Посланник молчал, озадаченный. Кроме него, друзей у живущего в Сундучке не было. Родственники? Двоюродный братец какой-нибудь, дядя… Отец? Об отце Три-a не говорил никогда (как, впрочем, и о матери), но я-то знаю, как подчас внезапно и бесшумно возникают папаши… Подкрадываются… Хватают за руку… «Это я, – шепчут, обдавая винным перегаром. – Узнаешь? Я, я, папа твой!» – И косятся с опаской на окно, за которым незримо воюют друг с дружкой не подозревающие ничего китайские тетушки…

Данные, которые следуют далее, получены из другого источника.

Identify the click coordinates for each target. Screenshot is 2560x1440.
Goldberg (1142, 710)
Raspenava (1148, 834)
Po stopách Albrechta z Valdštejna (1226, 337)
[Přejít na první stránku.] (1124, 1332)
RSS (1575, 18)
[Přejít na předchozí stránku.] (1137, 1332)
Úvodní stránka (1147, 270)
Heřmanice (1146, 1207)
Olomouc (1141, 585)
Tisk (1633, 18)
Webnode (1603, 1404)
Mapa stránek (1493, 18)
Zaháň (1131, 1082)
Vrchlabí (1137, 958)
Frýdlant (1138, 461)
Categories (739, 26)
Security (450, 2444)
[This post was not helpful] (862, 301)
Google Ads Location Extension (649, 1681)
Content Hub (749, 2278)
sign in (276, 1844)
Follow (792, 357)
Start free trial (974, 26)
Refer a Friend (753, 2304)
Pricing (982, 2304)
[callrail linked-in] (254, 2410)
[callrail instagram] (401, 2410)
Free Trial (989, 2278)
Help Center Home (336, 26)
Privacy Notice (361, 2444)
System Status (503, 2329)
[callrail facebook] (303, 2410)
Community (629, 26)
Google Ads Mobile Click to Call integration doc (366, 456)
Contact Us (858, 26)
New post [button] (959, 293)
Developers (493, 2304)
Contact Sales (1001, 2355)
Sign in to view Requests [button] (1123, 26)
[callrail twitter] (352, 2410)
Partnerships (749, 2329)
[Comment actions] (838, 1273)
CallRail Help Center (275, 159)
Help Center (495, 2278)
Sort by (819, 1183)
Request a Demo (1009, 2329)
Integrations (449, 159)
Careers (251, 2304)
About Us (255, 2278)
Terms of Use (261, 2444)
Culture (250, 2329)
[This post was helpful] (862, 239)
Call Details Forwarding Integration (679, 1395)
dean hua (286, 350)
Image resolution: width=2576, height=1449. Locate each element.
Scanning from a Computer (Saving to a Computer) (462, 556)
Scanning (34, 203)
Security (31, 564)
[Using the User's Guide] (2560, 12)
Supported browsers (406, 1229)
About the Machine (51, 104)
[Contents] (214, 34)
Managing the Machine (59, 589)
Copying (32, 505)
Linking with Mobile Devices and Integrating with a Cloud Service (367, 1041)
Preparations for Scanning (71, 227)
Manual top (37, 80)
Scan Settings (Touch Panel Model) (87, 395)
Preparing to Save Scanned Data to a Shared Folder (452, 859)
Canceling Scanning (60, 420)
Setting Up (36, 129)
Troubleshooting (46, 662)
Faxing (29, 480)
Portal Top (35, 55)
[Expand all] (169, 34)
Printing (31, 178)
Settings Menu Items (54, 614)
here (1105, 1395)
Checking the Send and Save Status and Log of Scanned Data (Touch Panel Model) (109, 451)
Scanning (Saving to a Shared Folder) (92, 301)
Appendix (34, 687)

Мальчуган тоже косится: лишь оттуда, из белеющего занавесочками окна (занавесочки, к несчастью, не раздвинуты), может прийти спасение, но тот, кого он еще недавно принимал за пасечника, тянет подальше от окна, в сторону. Пытается портфель отобрать – уж без портфеля-то не улизнет! Винный перегар глушит, отталкивает другой запах – запах вскопанной земли, навоза, запах ржавчины, что разъедает прицеп под дырявым навесом, запах деревянных, до блеска отполированных ступеней, ведущих в полумрак магазина, а там керосин и халва, галоши и селедка, запах глубокой колодезной воды, которая уходит вдруг из-под ног вместе с мокрой травой, ведрами и слетевшим с ноги маленьким башмачком… Я наслаждаюсь этим вениковским духом, я пью его как живительную влагу, но это я, навеки вправленный в грушецветную капсулу, а коммивояжер мой, естественно, ничего такого не слышит. И не потому, что обоняние слабое, нет, вот ведь, прощаясь со Стрекозкой, уловил-таки сквозь все наслоения утренний аромат французских духов, а потому что некогда, потому что каменные громадины вокруг, полчища машин и загнанные, ошалевшие к вечеру люди. Чуть не под колеса бросаются с искаженными лицами: остановись, подвези, за платой не постоим! – но мой виртуоз ускользает из-под носа у них, как некогда ускользнул из щедрых, но нетвердых рук воспитанник китайских тетушек. Щедрых, ибо чего только не появлялось в загрубелых пальцах! Шоколадный батончик, значки какие-то, желтая картонка с синей полосой («Контрамарка… В цирк… Был в цирке?»), настоящее увеличительное стекло – демонстрируя, соблазнитель приставляет его к лицу, и на мальчугана, которого пытаются умыкнуть, выпучивается огромный, с красными прожилками глаз. Будто странный пасечник приподымает на миг свою темную накидку… Однако не гигантский глаз пугает больше всего, а маленькая фотография с белым уголком и в белых трещинках, сквозь которые глядит равнодушно чужое женское лицо. Чужое! А пасечник твердит, что это мама – мама твоя, мама, неужто не помнишь?